La cour d’assises de Namur a poursuivi mardi le procès de Styven Cumero, né en 1991, accusé du meurtre de Jeanette Katzenberg, née en 1978, commis dans un lieu indéterminé à une date comprise entre le 24 et le 29 juillet 2015.

Jamila B, 23 ans, qui s’est plainte d’un viol de la part de Cumero, a été entendue mardi après-midi. Alors que l’accusé affirme qu’elle était amoureuse de lui, elle déclare que c’était le contraire. « C’était à un moment un ami, nous étions souvent ensemble et il est tombé amoureux de moi. Quand il buvait, il était différent. Ce soi-là, sans doute en 2017, nous étions dans sa voiture, il avait bu, nous avions fumé du cannabis et nous nous sommes endormis sans avoir entretenu de rapport sexuel, ce pourquoi il m’avait payée. A son réveil, il m’a forcée à avoir une relation sans préservatif et a éjaculé en moi. Quand il avait trop bu, il était instable, nous avons notamment été mis dehors d’un hôtel de passe par le passé. »

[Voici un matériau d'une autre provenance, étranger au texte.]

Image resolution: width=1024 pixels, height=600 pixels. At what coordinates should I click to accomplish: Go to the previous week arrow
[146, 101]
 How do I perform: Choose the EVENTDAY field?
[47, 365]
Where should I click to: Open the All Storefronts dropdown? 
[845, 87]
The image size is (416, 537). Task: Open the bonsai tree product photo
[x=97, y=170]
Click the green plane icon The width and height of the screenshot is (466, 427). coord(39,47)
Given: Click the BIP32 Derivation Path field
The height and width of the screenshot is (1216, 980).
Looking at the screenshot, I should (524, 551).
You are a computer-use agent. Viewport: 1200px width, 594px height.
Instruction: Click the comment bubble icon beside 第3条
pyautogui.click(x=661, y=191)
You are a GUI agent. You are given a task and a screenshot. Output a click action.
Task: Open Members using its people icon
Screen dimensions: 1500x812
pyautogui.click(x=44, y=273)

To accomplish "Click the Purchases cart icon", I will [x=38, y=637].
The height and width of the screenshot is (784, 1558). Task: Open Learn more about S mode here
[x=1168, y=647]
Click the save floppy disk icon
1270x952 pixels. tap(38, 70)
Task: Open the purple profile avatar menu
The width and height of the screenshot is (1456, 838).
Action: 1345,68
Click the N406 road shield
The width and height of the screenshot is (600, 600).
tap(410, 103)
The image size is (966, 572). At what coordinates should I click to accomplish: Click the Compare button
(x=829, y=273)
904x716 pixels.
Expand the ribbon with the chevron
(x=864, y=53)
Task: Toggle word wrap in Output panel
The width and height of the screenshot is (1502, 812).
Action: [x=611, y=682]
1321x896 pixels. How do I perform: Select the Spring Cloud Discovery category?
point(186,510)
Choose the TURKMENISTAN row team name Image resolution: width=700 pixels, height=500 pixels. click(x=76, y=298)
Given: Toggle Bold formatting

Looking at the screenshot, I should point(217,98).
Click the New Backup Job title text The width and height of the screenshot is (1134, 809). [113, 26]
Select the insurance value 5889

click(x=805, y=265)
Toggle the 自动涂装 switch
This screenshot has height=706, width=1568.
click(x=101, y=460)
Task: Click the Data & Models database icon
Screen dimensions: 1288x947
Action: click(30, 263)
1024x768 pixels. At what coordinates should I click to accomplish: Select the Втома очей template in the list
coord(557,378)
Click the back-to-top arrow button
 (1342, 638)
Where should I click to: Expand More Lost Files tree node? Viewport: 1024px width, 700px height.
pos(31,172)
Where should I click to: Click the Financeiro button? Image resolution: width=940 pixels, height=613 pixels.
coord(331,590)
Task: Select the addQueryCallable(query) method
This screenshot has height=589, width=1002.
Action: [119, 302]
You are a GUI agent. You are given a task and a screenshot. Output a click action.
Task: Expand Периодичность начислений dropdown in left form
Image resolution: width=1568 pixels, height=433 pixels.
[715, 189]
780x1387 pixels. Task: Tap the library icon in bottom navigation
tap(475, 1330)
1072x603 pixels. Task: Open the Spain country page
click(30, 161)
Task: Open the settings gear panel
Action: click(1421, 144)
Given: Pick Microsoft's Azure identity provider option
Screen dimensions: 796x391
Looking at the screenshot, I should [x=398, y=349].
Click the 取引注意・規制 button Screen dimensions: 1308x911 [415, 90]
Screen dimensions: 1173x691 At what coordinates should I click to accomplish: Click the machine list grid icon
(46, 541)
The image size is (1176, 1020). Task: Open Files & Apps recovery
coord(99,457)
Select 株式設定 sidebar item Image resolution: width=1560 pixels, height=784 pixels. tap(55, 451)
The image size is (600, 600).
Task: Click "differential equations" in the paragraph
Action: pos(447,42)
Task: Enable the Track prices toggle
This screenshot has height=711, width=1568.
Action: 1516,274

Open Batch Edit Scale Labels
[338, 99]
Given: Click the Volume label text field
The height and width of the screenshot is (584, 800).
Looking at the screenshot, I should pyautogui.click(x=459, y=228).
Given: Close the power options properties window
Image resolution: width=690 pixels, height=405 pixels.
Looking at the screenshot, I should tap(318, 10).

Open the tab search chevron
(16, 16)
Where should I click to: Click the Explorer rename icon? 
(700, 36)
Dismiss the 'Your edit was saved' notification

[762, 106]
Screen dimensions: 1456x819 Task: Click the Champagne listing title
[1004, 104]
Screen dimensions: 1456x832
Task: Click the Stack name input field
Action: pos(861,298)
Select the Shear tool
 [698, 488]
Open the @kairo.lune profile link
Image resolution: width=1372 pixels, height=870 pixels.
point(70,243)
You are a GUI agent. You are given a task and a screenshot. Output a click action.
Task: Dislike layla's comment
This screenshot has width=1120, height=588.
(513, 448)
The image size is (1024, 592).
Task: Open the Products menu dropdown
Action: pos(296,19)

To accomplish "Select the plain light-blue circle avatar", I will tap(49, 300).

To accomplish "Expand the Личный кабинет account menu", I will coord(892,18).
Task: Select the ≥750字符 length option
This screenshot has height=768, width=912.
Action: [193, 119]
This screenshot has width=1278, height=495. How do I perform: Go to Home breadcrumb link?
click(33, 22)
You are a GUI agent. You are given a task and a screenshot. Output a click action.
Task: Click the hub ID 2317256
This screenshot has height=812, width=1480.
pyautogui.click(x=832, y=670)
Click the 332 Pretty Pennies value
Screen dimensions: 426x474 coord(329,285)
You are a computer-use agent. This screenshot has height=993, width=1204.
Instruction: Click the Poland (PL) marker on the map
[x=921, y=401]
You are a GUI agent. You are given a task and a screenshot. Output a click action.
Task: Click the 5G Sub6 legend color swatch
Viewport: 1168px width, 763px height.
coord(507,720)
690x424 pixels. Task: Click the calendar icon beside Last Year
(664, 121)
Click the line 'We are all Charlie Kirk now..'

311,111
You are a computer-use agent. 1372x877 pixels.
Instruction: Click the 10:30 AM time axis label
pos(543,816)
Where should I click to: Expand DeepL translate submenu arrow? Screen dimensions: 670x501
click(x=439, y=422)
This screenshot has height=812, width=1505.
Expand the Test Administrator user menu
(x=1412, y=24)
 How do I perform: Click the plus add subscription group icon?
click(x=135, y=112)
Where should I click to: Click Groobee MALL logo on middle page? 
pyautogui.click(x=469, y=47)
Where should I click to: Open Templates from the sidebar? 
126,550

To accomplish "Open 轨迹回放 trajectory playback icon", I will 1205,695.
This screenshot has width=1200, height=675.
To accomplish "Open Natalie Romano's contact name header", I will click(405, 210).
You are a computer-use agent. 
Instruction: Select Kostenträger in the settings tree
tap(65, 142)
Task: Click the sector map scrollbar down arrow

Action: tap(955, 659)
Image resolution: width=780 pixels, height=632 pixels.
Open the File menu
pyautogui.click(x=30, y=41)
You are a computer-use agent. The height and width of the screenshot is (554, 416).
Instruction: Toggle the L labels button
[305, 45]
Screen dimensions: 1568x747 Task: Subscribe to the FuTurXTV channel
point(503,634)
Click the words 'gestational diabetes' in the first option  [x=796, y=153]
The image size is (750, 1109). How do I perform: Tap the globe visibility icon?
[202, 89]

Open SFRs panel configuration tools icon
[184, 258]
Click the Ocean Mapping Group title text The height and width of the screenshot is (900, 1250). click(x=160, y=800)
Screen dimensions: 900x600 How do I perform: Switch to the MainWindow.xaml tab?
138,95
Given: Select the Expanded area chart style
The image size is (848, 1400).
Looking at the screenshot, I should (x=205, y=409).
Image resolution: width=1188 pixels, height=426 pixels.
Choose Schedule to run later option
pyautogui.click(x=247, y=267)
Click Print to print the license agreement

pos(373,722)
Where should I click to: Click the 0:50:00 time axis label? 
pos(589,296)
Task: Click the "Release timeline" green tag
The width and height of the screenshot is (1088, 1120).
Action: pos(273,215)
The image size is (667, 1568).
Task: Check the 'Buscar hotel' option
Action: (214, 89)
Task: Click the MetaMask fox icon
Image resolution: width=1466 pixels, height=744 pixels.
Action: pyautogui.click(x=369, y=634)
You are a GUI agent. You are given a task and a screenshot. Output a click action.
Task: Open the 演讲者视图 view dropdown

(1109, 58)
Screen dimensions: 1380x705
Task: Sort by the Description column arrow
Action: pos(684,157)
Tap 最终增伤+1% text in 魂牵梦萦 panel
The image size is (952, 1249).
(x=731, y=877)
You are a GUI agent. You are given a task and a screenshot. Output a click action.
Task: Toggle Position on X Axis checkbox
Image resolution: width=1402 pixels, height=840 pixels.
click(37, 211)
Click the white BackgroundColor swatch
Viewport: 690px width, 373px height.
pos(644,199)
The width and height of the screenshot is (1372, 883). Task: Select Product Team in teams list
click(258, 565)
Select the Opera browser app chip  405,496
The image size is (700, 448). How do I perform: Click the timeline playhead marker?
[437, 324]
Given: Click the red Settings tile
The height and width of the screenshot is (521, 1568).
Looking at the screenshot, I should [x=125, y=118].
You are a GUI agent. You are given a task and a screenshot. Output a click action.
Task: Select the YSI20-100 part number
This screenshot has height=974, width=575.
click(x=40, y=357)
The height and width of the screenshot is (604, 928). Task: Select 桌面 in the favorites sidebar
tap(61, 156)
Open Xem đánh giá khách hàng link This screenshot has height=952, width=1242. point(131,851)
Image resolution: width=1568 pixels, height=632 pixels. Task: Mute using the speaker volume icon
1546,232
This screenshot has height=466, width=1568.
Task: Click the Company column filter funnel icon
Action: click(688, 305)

L’audition vidéofilmée d’une jeune fille aujourd’hui agée de 23 ans avec qui Cumero a noué une relation en 2015 pendant une année a été diffusée à l’audience. En pleurs, la victime déclare : « J’en fais encore des cauchemars. Il m’a piégée et m’a détruite intérieurement. J’ai failli m’ouvrir la carotide suite à notre relation. Il avait tous les vices, était jaloux et possessif. A la fin, nos relations sexuelles étaient pratiquement des viols. Il me faisait des choses que je ne voulais pas, m’a bâillonnée , alors que je lui faisais confiance. J’étais sa chose, je n’ai pas d’autres mots, il voulait me dominer et je devais le satisfaire. Il ne demandait pas et me prenait et cela me faisait mal. Il m’immobilisait de tout son poids. »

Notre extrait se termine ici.